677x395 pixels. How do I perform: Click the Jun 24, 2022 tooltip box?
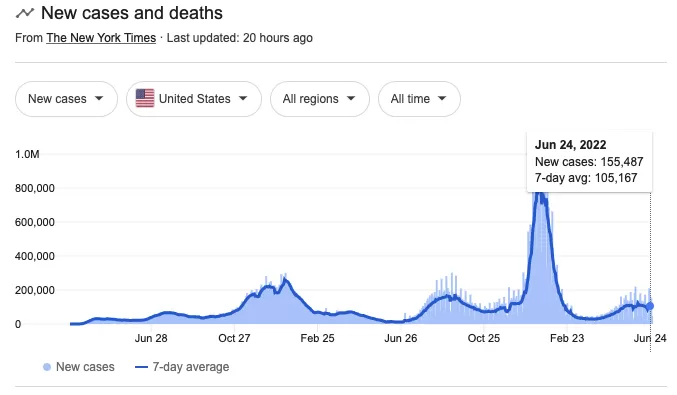589,161
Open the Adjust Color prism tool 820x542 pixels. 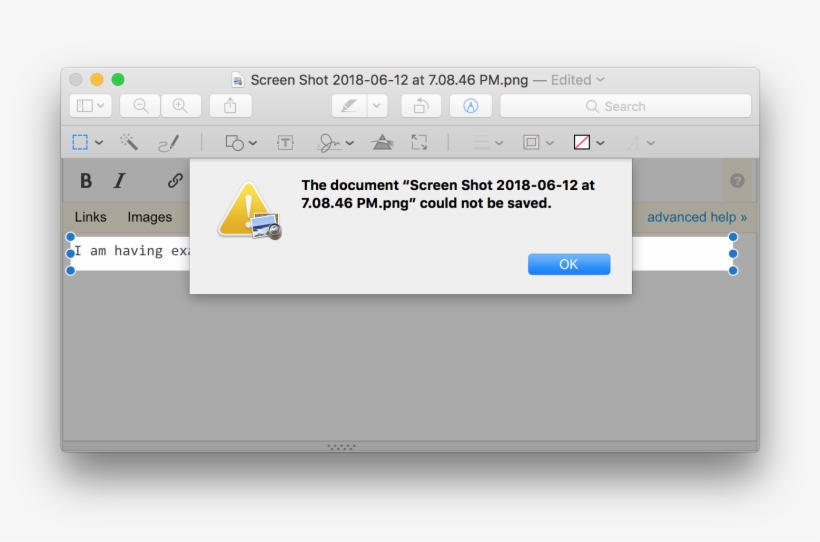tap(382, 143)
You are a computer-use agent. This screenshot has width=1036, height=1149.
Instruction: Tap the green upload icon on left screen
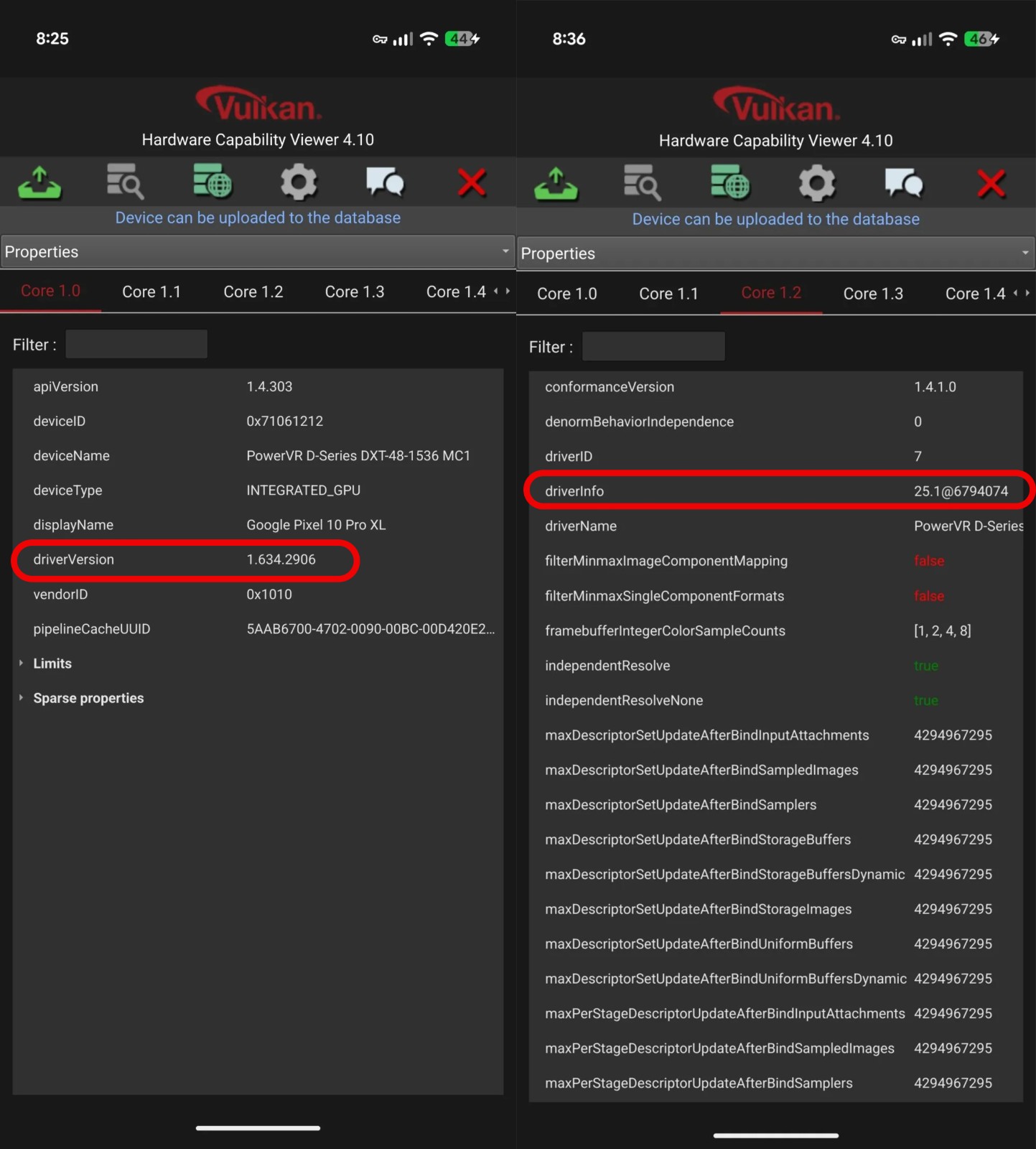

What the task asks ->
Transcribe, please, the lines from the one holding "You are a computer-use" to the final line of the material, both included, exactly and with no extra lines, and skip the pictures.

Answer to this exercise ->
You are a computer-use agent. This screenshot has width=1036, height=1149.
Instruction: Tap the green upload icon on left screen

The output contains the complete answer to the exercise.